Boyce v. Cox - Eighth Amendment Prison Conditions
Summary
The Seventh Circuit Court of Appeals issued an opinion in Boyce v. Cox, concerning an inmate's Eighth Amendment claim regarding dental care. The court reversed in part, affirmed in part, and remanded the case, impacting the application of exhaustion of administrative remedies for prisoner lawsuits.
What changed
The Seventh Circuit Court of Appeals issued an opinion in Boyce v. Cox (Docket No. 24-1796) on March 17, 2026. The case involves an inmate's claim under 42 U.S.C. § 1983 alleging deliberate indifference to his need for dental care by prison dentist Dr. Francis Catino and dental assistant Ashley Cox, violating the Eighth Amendment. The appellate court reviewed the district court's grant of summary judgment, which was based on the inmate's alleged failure to exhaust administrative remedies.

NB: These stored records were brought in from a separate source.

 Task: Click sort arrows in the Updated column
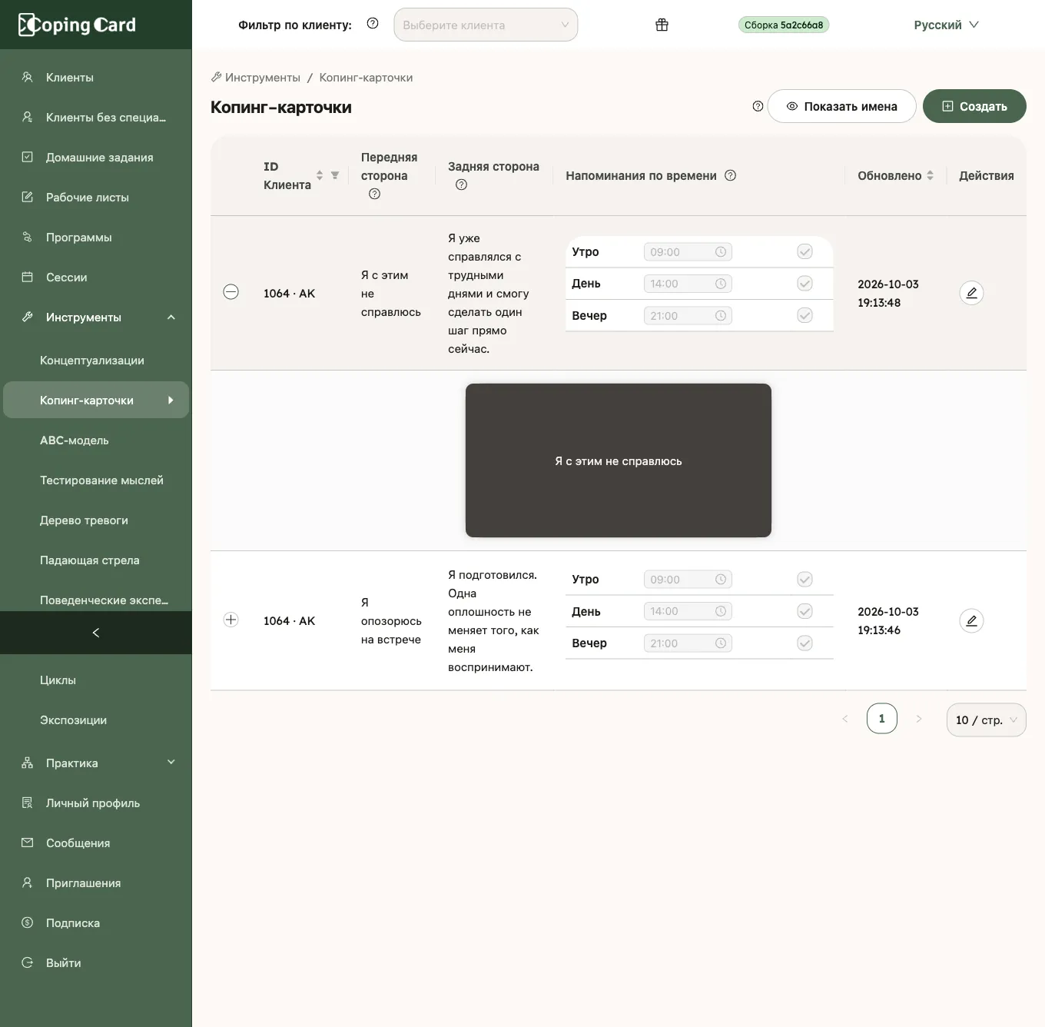(x=930, y=175)
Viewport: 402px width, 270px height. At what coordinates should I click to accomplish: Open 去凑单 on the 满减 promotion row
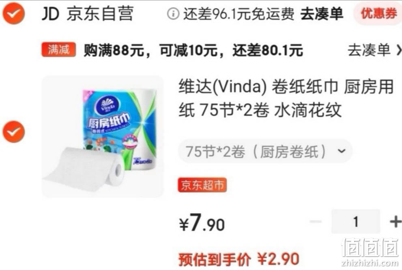click(x=369, y=50)
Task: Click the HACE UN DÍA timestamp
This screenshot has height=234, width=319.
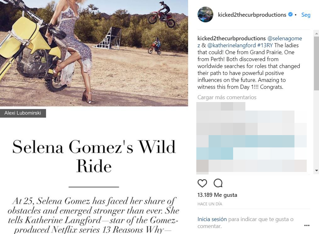Action: pos(210,204)
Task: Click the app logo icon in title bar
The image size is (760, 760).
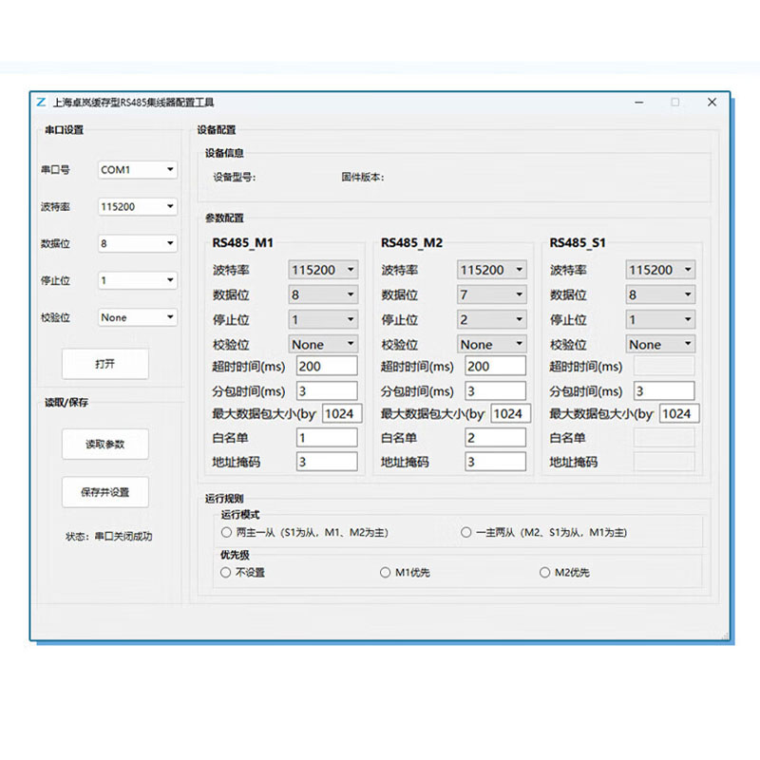Action: [41, 103]

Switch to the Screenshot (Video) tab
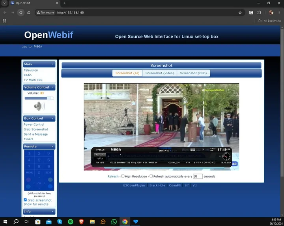tap(159, 73)
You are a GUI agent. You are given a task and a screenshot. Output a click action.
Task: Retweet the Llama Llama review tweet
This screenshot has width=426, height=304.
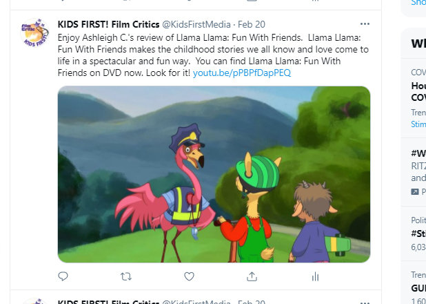[x=125, y=277]
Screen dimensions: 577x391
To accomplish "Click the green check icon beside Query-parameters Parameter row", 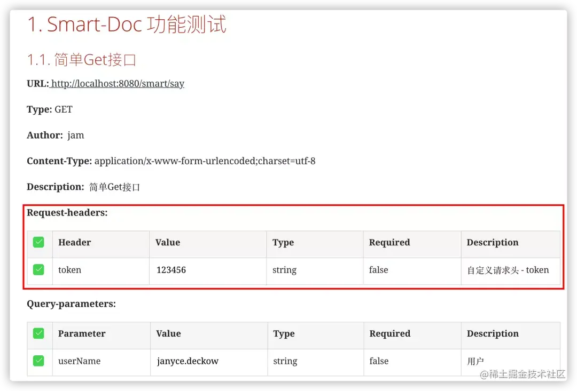I will coord(38,333).
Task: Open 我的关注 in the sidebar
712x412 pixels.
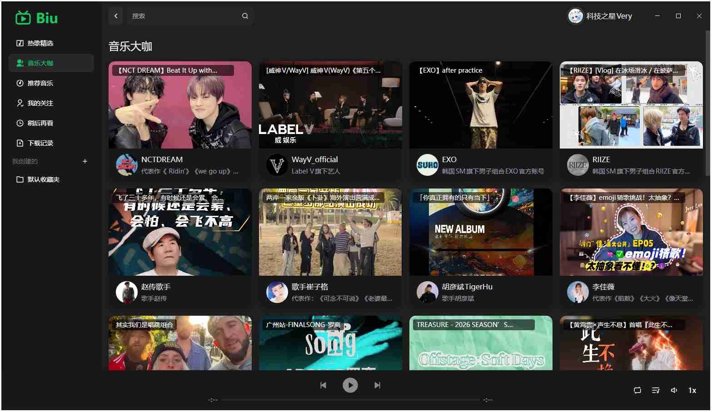Action: pos(40,103)
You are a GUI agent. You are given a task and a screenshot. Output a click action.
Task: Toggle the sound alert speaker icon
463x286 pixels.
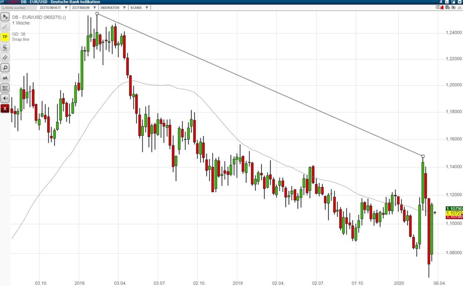coord(5,98)
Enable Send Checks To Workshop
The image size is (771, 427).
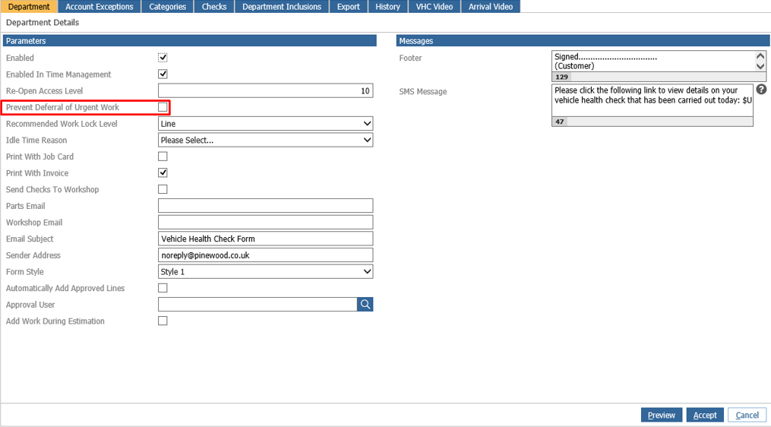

The court reversed in part, affirmed in part, and remanded the case. This decision affects how prisoner lawsuits concerning conditions of confinement, specifically medical and dental care, are handled regarding the exhaustion of internal grievance procedures. While the specific outcome for the parties is determined by the remand, the ruling clarifies the application of 42 U.S.C. § 1997e(a) in the Seventh Circuit, potentially influencing future filings by inmates and the defense strategies of correctional facility staff.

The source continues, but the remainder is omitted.